Casting doubt on standards of quality control, blaming ordnance factories alone for ammunition-related accidents unfair

Gagan Chaturvedi

The article Indian Army concerns over quality control, weekly ammunition €" related accidents: Why Centre is pushing to corporatize OFB published on 23 May 2020 makes a number of sweeping statements which are incorrect and based on an understanding that is incomplete. The article is misleading and unrepresentative of the truth.

The article specifically mentions the frequency of accidents, poor quality, irregular supplies, 130 mm ammunition,  BMCS, Mine NMM 14 and 40mm UBGL ammunition.
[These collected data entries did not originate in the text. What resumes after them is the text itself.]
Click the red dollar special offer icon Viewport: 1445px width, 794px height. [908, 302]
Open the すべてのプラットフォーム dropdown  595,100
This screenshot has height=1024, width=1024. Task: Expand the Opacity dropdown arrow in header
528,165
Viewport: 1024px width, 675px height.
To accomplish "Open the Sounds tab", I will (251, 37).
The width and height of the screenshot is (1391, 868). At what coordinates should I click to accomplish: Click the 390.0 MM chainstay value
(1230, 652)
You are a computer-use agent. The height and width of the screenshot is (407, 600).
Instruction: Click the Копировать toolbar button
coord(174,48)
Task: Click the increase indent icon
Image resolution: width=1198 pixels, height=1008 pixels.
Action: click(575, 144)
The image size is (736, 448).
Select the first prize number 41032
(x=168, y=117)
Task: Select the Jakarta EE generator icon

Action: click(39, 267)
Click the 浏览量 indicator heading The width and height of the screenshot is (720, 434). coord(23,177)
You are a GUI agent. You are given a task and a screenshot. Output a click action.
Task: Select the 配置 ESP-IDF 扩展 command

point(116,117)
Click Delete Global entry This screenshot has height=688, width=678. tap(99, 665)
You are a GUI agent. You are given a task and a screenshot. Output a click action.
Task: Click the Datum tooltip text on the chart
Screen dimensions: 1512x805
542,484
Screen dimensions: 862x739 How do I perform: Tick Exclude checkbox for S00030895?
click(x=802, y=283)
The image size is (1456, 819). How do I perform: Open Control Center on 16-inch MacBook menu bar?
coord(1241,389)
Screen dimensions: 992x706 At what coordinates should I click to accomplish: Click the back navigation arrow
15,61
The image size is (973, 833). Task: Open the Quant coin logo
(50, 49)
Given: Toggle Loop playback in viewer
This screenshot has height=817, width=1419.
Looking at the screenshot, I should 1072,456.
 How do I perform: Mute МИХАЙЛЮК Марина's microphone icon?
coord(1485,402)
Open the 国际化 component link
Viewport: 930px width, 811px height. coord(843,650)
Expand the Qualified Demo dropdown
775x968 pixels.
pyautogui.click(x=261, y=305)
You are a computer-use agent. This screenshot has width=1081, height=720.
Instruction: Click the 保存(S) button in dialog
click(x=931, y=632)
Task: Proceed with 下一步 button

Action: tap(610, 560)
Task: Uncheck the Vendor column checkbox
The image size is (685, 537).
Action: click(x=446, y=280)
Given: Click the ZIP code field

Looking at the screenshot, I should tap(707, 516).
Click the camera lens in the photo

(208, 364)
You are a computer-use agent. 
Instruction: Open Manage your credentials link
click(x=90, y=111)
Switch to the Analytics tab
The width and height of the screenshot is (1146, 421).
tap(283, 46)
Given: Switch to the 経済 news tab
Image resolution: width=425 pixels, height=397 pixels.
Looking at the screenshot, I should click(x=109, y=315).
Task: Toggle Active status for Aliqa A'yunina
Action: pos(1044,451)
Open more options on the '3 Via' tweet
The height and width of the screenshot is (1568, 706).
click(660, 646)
The contention that officers of the Ordnance Factory Board (OFB) did not attend the meeting on 14 February following an accident in Rajasthan is incorrect. The meeting was attended by a senior officer of the OFB and detailed discussions were held regarding the methodology of revalidation which is to be completed by June 2020.

The issue of poor quality is incorrect as is evident from the system of early user exploitation introduced in 2013, wherein 1 percent of each lot is subjected to firing in an attempt to identify manufacturing defects. The results of this system have demonstrated a success rate of 99.8 percent which is world-class.

The ability of the ordnance factories to produce world-class ammunition is also established by the placement of repeat export orders of ammunition supplied under self- certification.

The indication in the article that the ordnance factories get away with substandard products as the army is solely dependant on them for the supply of ammunition is incorrect. The ammunition has to meet the quality assurance (QA) plans approved by the QA agency which are based on documents supplied by the original equipment manufacturer (OEM).

Related to the alleged poor quality of ammunition is the issue of accidents. Defect investigation of accidents is undertaken by multi-agency technical teams where the army is also represented. Recommendations of these committees, some of which are even more stringent than those of the OEMs such as 100 percent X-ray of ammunition and chrome passivation of brass cartridges, have been implemented.

Accidents, however, can have a multiplicity of causes which may also relate to aspects of weapon design, deviation from usage protocols, maintenance of weapons, and storage conditions of the ammunition. OFB has always requested for the adoption of a holistic approach which is yet to be fully implemented.

The article specifically refers to 130 mm ammunition and the issue of dynamic balancing. Dynamic balancing has been implemented and a number of lots have been accepted by the QA agency after proof firing. Lots of ammunition have been produced under controlled conditions and strict implementation of all the recommendations of the defect investigation committees.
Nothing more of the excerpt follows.